TASK DETAILS:
Both the line with "Viewport: 723px width, 1568px height." and the line with "Viewport: 1024px width, 483px height." in the records below must appear in the output, along with every line between them, exactly and with nothing added.

(Saved entries)
━━━━━━━━━━━━━━━━

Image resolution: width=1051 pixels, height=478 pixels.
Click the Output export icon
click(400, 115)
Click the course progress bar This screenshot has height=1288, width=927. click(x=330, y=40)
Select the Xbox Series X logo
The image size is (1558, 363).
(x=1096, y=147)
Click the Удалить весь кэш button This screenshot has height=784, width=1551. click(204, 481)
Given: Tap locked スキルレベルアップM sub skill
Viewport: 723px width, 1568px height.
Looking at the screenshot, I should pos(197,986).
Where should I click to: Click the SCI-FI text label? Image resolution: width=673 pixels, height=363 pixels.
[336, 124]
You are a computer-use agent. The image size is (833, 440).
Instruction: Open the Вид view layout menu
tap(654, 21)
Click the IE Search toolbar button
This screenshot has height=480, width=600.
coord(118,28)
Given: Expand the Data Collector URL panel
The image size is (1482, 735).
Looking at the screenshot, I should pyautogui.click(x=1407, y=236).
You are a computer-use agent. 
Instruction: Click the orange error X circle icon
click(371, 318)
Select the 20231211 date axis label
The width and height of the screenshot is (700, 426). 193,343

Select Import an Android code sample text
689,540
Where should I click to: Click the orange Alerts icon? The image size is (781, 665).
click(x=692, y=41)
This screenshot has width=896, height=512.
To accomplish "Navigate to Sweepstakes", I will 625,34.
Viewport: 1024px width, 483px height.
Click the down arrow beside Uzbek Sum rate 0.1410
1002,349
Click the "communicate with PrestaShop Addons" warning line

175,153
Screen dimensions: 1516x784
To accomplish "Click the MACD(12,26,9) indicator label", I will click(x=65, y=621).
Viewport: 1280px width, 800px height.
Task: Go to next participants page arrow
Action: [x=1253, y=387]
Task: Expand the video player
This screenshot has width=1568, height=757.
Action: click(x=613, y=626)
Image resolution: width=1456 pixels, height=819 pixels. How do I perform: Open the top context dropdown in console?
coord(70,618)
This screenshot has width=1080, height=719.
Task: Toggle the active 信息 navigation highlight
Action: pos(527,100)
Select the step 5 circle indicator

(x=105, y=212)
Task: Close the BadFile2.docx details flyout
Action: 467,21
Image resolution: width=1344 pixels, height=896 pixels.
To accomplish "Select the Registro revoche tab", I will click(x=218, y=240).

━━━━━━━━━━━━━━━━

SOLUTION FOR THIS EXERCISE:
Viewport: 723px width, 1568px height.
Looking at the screenshot, I should pos(197,986).
Where should I click to: Click the SCI-FI text label? Image resolution: width=673 pixels, height=363 pixels.
[336, 124]
You are a computer-use agent. The image size is (833, 440).
Instruction: Open the Вид view layout menu
tap(654, 21)
Click the IE Search toolbar button
This screenshot has height=480, width=600.
coord(118,28)
Given: Expand the Data Collector URL panel
The image size is (1482, 735).
Looking at the screenshot, I should pyautogui.click(x=1407, y=236).
You are a computer-use agent. 
Instruction: Click the orange error X circle icon
click(371, 318)
Select the 20231211 date axis label
The width and height of the screenshot is (700, 426). 193,343

Select Import an Android code sample text
689,540
Where should I click to: Click the orange Alerts icon? The image size is (781, 665).
click(x=692, y=41)
This screenshot has width=896, height=512.
To accomplish "Navigate to Sweepstakes", I will 625,34.
Viewport: 1024px width, 483px height.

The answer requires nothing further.